EFS: Das können Sie ja noch tun…
U.K.: (lacht) Klar, wenn ich hundert werde, mache ich das!
EFS. Noch mal zur künstlerischen Arbeit: Die ist ja in Ihrem Falle eher Berufung als Beruf. Gab es ihn, diesen magischen Moment, als Sie das erste Mal wussten: Ich will Musicaldarsteller werden – und sonst gar nichts?
U.K.: Nein, ich hatte als Kind mit der Welt der Bühne nicht viel zu tun. Ich bin in einer bodenständigen Familie aufgewachsen, war auf einem naturwissenschaftlichen Gymnasium, meine Mutter war Schneidermeisterin. Ich konnte zwar immer gut singen und zeichnen, aber eine Bühnenkarriere hatte ich nicht geplant. Dann kam eine Schauspielgruppe aus Berlin zu uns nach Hamm, die haben Sänger gesucht und Freunde sagten: „Du kannst das!“ und dann habe ich es gekonnt. Das war dann der Moment, an dem der Funken übergesprungen ist. Da ich nicht an Zufälle glaube, war das vielleicht eine Art Fügung, die mein Leben in Richtung meiner Berufung gelenkt hat.
EFS: Sie sind mehrfach ausgezeichnet worden, u.a. haben Sie das Goldene Ehrenzeichen und das Goldene Verdienstzeichen der Republik Österreich erhalten – für Ihre große künstlerische Leistung rund um das Musical. Schätzt Deutschland dieses Genre – nach Ihrem Empfinden – ähnlich hoch ein? Oder ist die deutsche Zäsur zwischen E- und U-Musik größer?

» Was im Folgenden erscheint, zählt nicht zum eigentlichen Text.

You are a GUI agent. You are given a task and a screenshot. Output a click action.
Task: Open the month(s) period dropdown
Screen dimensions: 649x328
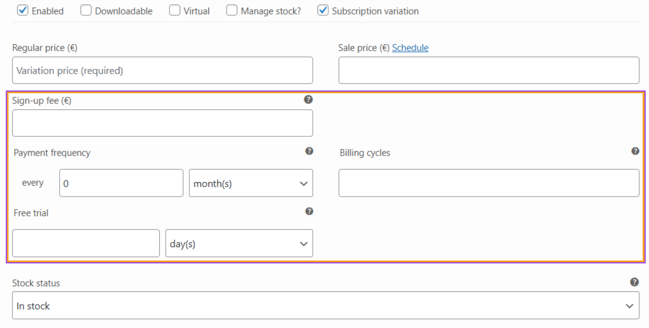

U.K.: Diese Frage ist – Pardon! – wieder eine sehr deutsche Frage. Ich finde diese Trennung schlicht ermüdend: In Amerika z.B. ist diese Unterscheidung in Unterhaltungsmusik und ernste Musik gar nicht existent. Die meisten Darsteller durchlaufen im Laufe ihrer Ausbildung alle möglichen Kategorien – Schauspiel, Tanz, Gesang – und niemand stellt die Frage: Ist das Musical nicht eine zu leichte Kost? Ist das ein ernsthafter Schauspieler oder nicht? Die Frage ist doch: Hast Du Talent oder hast Du keins? Bewegst und berührst Du Dein Publikum? Alles andere ist eine unnötige Grenzziehung, die der Offenheit der Kunst und der des Lebens einfach nicht guttut.
EFS: Herr Kröger, ich danke Ihnen sehr für dieses Gespräch.